The McCain-Palin campaign wasted little time scrambling into damage control mode. “Governor Palin held firmly to her fundamental belief that Alaska could best serve Alaskans and the nation’s interests by pursuing a competitive approach to building a natural gas pipeline,” said McCain-Palin spokesman Taylor Griffin. “There was an open and transparent process that subjected the decision to extensive public scrutiny and due diligence.”

The News-Miner article provides some more analysis. Even though TransCanada has been awarded a state license, their pipeline is still a pipe dream at this point. First, they need approval from the Federal Energy Regulatory Commission, which is years away. In addition, they also need Canadian regulators to sign off on their portion. Furthermore, First Nation tribes in Canada are objecting to the proposed route.

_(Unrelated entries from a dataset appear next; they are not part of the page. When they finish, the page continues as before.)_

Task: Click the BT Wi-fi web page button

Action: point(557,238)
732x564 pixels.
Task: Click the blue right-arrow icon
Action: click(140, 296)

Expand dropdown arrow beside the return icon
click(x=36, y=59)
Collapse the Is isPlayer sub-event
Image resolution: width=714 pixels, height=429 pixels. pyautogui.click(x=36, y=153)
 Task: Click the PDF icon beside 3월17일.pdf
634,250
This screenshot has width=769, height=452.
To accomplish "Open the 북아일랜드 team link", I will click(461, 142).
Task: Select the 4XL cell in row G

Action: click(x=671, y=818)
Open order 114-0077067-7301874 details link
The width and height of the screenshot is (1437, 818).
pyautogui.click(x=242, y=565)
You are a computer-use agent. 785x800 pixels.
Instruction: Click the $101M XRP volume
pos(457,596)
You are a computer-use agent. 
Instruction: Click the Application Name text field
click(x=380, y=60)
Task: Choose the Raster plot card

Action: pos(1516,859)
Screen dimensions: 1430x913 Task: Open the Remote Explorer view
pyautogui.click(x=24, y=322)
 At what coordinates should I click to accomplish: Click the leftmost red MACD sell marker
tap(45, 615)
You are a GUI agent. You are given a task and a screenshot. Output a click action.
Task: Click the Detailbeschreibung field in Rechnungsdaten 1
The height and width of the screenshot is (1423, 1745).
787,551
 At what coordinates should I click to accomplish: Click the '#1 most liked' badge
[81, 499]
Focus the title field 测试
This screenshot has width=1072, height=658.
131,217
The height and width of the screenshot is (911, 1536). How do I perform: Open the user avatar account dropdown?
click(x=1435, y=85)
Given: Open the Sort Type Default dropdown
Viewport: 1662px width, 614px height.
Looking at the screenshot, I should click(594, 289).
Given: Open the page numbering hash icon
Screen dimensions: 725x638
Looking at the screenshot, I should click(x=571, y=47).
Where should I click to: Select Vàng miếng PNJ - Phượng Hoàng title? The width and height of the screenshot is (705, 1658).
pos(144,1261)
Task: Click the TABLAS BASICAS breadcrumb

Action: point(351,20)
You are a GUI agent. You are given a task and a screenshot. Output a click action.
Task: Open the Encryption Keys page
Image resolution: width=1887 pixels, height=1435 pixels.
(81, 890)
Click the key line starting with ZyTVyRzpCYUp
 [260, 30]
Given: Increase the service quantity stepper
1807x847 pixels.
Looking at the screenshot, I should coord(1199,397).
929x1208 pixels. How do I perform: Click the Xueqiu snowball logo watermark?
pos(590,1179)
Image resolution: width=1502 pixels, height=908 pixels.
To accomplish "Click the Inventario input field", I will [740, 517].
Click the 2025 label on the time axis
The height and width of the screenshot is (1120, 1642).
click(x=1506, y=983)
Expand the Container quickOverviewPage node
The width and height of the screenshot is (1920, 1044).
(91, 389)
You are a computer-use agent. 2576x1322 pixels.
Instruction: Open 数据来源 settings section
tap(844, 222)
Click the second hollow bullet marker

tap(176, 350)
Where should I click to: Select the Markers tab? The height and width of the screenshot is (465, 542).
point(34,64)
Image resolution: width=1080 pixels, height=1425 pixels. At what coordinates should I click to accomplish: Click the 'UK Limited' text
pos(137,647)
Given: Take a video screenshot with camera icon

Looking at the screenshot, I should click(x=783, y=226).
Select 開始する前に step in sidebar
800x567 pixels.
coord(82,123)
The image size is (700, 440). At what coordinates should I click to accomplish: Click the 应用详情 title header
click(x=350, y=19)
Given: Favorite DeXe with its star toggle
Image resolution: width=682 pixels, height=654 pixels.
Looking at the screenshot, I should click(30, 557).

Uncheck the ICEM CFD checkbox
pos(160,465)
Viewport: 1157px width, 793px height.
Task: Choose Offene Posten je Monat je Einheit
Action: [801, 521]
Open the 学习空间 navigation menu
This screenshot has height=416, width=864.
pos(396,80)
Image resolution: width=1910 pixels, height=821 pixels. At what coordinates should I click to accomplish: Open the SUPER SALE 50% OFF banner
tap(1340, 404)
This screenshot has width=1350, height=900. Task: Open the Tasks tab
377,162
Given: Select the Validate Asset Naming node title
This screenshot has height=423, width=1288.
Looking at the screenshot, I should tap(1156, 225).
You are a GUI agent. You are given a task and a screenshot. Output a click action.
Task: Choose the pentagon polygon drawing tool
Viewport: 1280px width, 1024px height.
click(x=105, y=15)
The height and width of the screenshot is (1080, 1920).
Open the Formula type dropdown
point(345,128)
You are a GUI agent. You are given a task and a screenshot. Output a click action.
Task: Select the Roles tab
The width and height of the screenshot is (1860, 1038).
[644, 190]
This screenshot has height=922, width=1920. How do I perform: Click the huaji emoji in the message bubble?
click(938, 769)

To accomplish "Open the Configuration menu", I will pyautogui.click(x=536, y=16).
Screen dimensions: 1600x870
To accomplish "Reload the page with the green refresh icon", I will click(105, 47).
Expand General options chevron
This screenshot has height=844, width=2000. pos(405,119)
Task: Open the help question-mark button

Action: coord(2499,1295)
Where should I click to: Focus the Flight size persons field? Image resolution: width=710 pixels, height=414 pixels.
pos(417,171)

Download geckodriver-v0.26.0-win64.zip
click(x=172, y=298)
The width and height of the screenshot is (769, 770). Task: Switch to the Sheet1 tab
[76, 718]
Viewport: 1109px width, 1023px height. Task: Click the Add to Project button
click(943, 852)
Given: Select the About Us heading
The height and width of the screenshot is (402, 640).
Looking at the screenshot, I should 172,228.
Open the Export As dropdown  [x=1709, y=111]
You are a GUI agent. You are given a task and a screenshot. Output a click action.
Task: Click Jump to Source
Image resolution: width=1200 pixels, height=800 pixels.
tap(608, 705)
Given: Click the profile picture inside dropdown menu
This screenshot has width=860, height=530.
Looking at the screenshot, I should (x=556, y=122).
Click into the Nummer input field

And even if it successfully negotiates financial and regulatory hurdles, TransCanada still has no obligation to build the pipeline. If the company doesn’t complete the project, it could still receive up to $500 million in state subsidies, with startup costs split evenly until the company tries to secure contracts to ship gas through the supply channel. Between the time TransCanada locks in shipping commitments and files for a federal permit, the state will pick up 90 percent of the tab even before ground is broken.

If TransCanada can’t woo the energy companies to use its pipeline, banks won’t finance the project. And unless the state or TransCanada decide to break the contract, the company must move forward with the federal permitting process for a project that would be all but doomed. The state treasury would cover most of those costs.

According to a new report by the Congressional Research Service, TransCanada and state officials may be underestimating how long the project will take; the target finish date is 2018.

Should TransCanada win federal permission to start digging, U.S. taxpayers could be on the hook, big time. Included in the company’s bid is a proposal for the federal government to absorb up to $75 billion in liability over a 25-year period if the major natural gas suppliers refuse to ship their gas through the line, the CRS report said. Such a measure would require congressional approval.

$500 million for a prospective pipe dream. Now you understand why economic conservatives like the Voice Of The Times, Andrew Halcro, and Dan Fagan have been just as bitterly critical of Palin as the Obamaholics. Both Troopergate and AGIA paint a portrait of a governor who's determined to get her way, even if she has to bend the rules. And she's been absolutely unrepentant about Troopergate.

That's almost as scary as having Barack Obama in the White House. But too scary to allow me to vote for McCain.